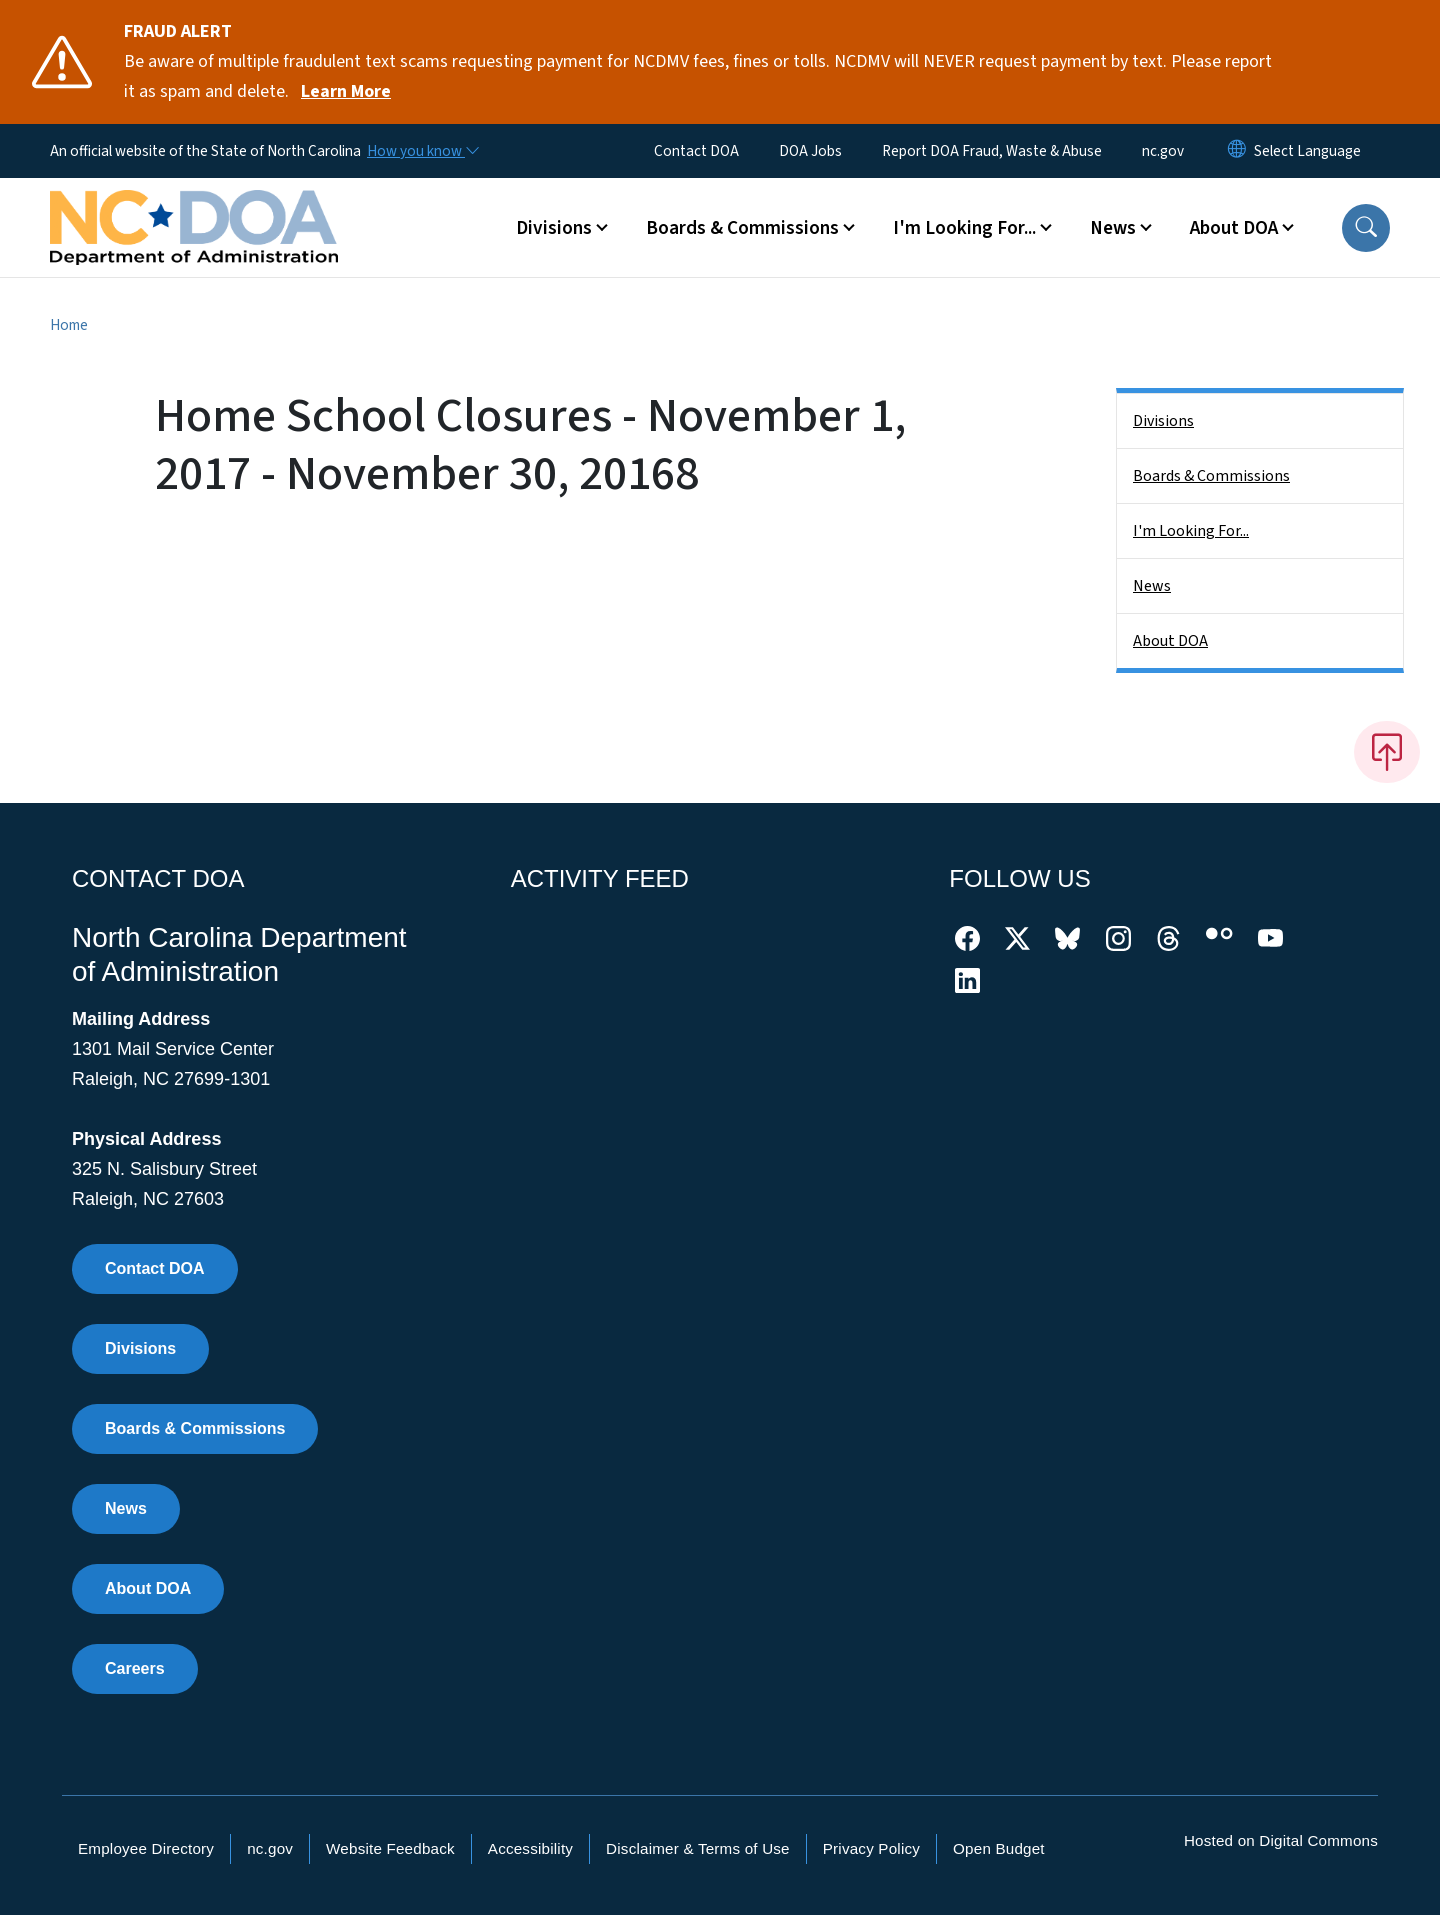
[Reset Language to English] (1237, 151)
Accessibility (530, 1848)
····················
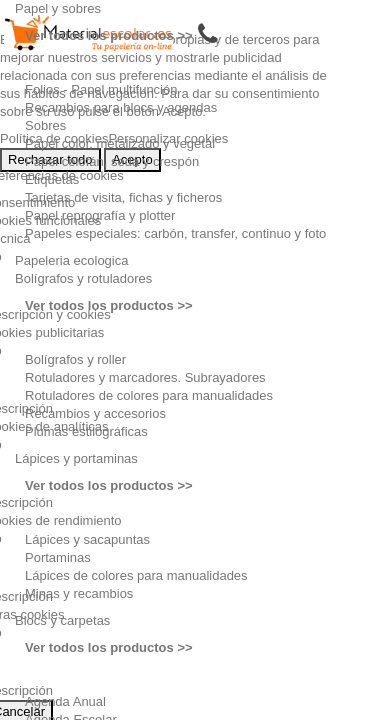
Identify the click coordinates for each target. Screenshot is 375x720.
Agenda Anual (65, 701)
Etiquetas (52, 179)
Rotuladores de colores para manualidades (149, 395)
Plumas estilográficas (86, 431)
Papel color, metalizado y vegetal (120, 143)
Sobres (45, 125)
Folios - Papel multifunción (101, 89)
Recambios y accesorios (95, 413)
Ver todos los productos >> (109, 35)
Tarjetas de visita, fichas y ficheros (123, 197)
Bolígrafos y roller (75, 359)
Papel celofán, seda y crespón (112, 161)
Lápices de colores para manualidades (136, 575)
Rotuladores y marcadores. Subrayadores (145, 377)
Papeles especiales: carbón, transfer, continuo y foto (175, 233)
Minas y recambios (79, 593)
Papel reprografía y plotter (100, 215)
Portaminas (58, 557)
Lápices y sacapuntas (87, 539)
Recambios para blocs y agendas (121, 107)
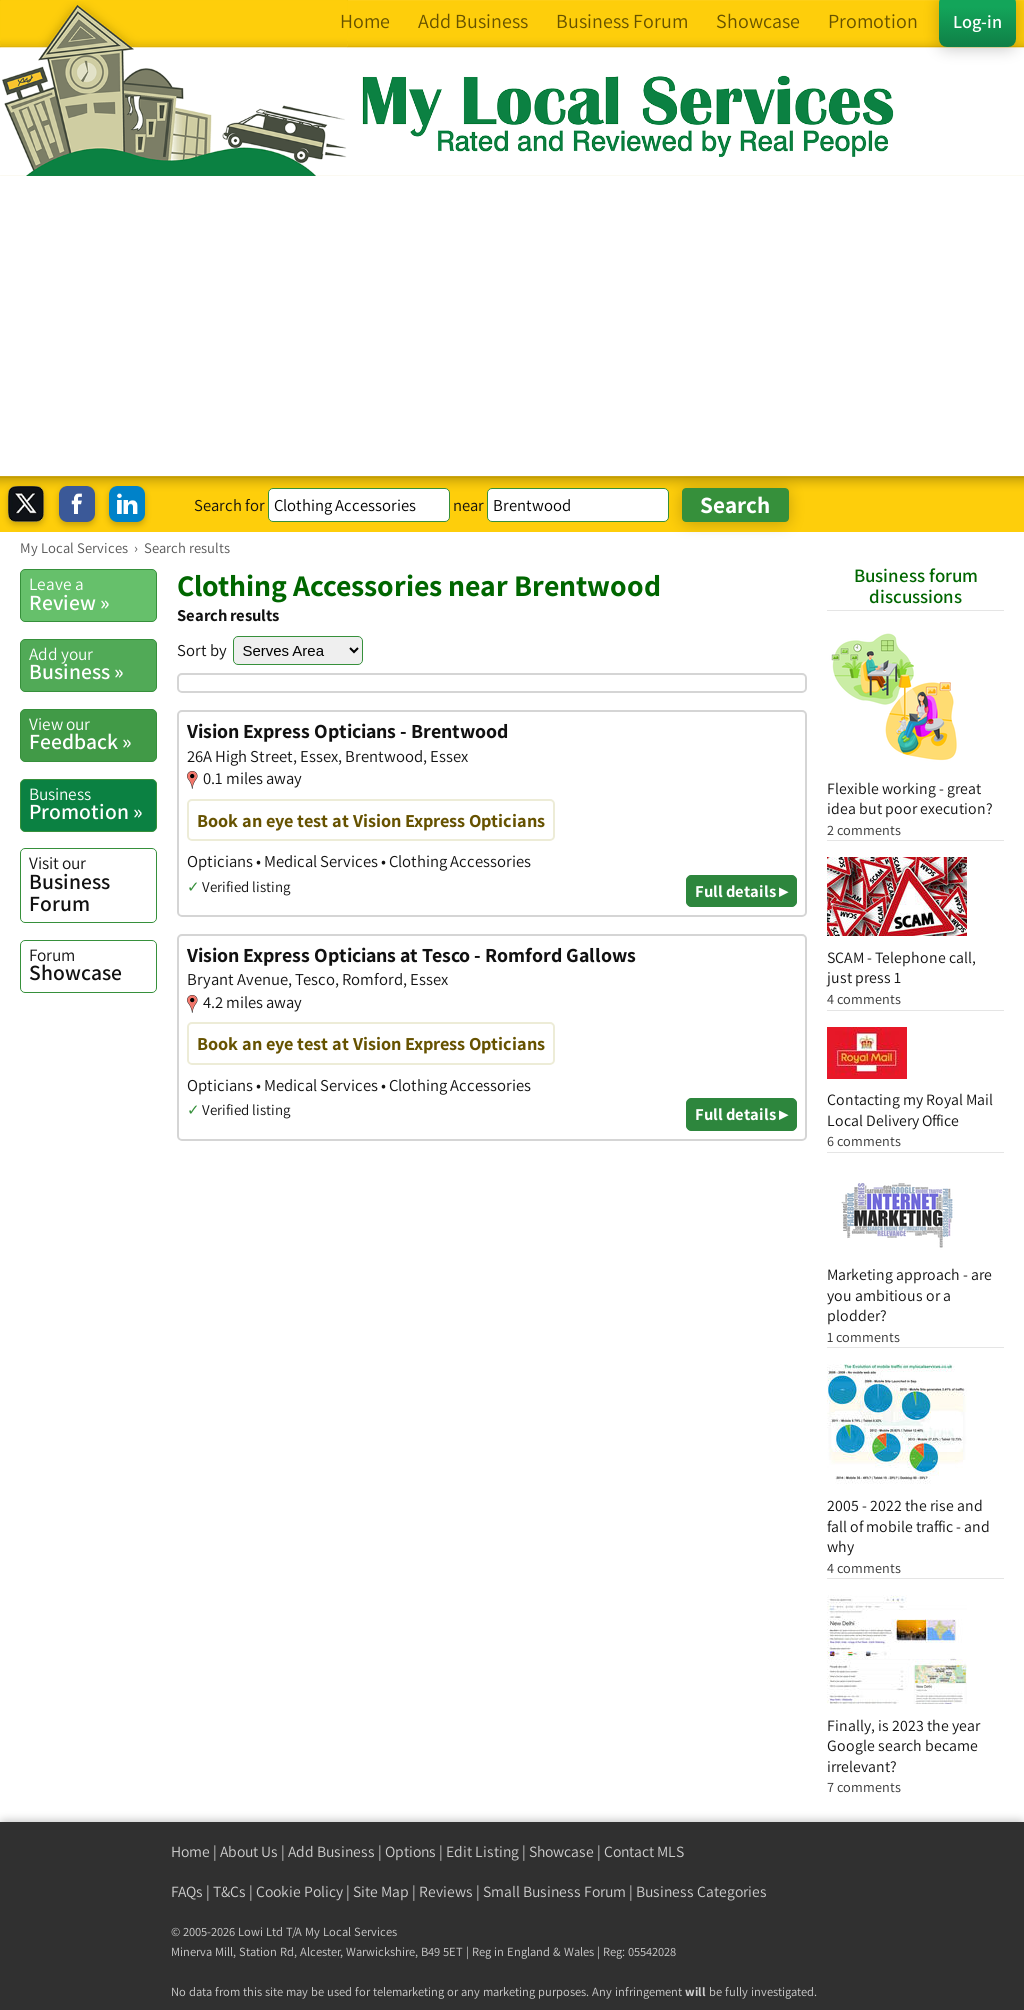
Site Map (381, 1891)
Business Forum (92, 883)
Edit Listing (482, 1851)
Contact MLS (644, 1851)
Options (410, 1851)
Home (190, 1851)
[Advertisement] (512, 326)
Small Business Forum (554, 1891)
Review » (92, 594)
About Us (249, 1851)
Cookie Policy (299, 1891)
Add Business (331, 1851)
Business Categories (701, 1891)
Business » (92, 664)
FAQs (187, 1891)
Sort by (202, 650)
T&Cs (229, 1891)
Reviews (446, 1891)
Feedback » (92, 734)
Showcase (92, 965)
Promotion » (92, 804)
····················
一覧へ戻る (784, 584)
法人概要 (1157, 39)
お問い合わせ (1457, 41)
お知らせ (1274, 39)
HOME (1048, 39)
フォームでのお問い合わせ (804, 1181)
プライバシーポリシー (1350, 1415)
····················
* [Required task] Report how many lines of the entries above contain the string "para", matching case exactly. Give only the number.

* [Solution to this exercise] 3